**Available data**
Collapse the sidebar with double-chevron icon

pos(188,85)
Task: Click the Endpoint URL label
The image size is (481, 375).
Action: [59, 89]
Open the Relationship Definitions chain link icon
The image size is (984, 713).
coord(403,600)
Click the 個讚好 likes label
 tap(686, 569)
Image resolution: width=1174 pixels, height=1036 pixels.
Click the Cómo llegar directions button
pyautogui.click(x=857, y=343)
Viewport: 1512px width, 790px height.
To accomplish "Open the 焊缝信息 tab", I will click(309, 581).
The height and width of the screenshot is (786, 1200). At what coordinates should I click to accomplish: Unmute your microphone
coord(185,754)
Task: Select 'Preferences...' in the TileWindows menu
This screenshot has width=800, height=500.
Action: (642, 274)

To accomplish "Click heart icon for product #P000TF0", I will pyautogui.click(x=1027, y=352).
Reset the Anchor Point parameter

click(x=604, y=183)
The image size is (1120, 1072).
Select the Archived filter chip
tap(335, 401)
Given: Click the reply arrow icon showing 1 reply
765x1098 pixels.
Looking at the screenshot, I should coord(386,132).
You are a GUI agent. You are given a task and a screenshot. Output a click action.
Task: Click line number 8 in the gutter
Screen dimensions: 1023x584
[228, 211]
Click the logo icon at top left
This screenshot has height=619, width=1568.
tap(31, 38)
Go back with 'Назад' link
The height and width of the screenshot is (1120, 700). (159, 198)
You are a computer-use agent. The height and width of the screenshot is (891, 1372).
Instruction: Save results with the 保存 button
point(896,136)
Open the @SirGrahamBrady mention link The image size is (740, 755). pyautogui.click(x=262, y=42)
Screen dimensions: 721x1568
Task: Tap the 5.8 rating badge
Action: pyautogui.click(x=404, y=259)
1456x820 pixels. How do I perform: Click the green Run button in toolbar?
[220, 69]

**Assigned task**
Could you reproduce all of the entries above exactly?

**Output of the task**
Collapse the sidebar with double-chevron icon

pos(188,85)
Task: Click the Endpoint URL label
The image size is (481, 375).
Action: [59, 89]
Open the Relationship Definitions chain link icon
The image size is (984, 713).
coord(403,600)
Click the 個讚好 likes label
 tap(686, 569)
Image resolution: width=1174 pixels, height=1036 pixels.
Click the Cómo llegar directions button
pyautogui.click(x=857, y=343)
Viewport: 1512px width, 790px height.
To accomplish "Open the 焊缝信息 tab", I will click(309, 581).
The height and width of the screenshot is (786, 1200). At what coordinates should I click to accomplish: Unmute your microphone
coord(185,754)
Task: Select 'Preferences...' in the TileWindows menu
This screenshot has width=800, height=500.
Action: (642, 274)

To accomplish "Click heart icon for product #P000TF0", I will pyautogui.click(x=1027, y=352).
Reset the Anchor Point parameter

click(x=604, y=183)
The image size is (1120, 1072).
Select the Archived filter chip
tap(335, 401)
Given: Click the reply arrow icon showing 1 reply
765x1098 pixels.
Looking at the screenshot, I should coord(386,132).
You are a GUI agent. You are given a task and a screenshot. Output a click action.
Task: Click line number 8 in the gutter
Screen dimensions: 1023x584
[228, 211]
Click the logo icon at top left
This screenshot has height=619, width=1568.
tap(31, 38)
Go back with 'Назад' link
The height and width of the screenshot is (1120, 700). (159, 198)
You are a computer-use agent. The height and width of the screenshot is (891, 1372).
Instruction: Save results with the 保存 button
point(896,136)
Open the @SirGrahamBrady mention link The image size is (740, 755). pyautogui.click(x=262, y=42)
Screen dimensions: 721x1568
Task: Tap the 5.8 rating badge
Action: pyautogui.click(x=404, y=259)
1456x820 pixels. How do I perform: Click the green Run button in toolbar?
[220, 69]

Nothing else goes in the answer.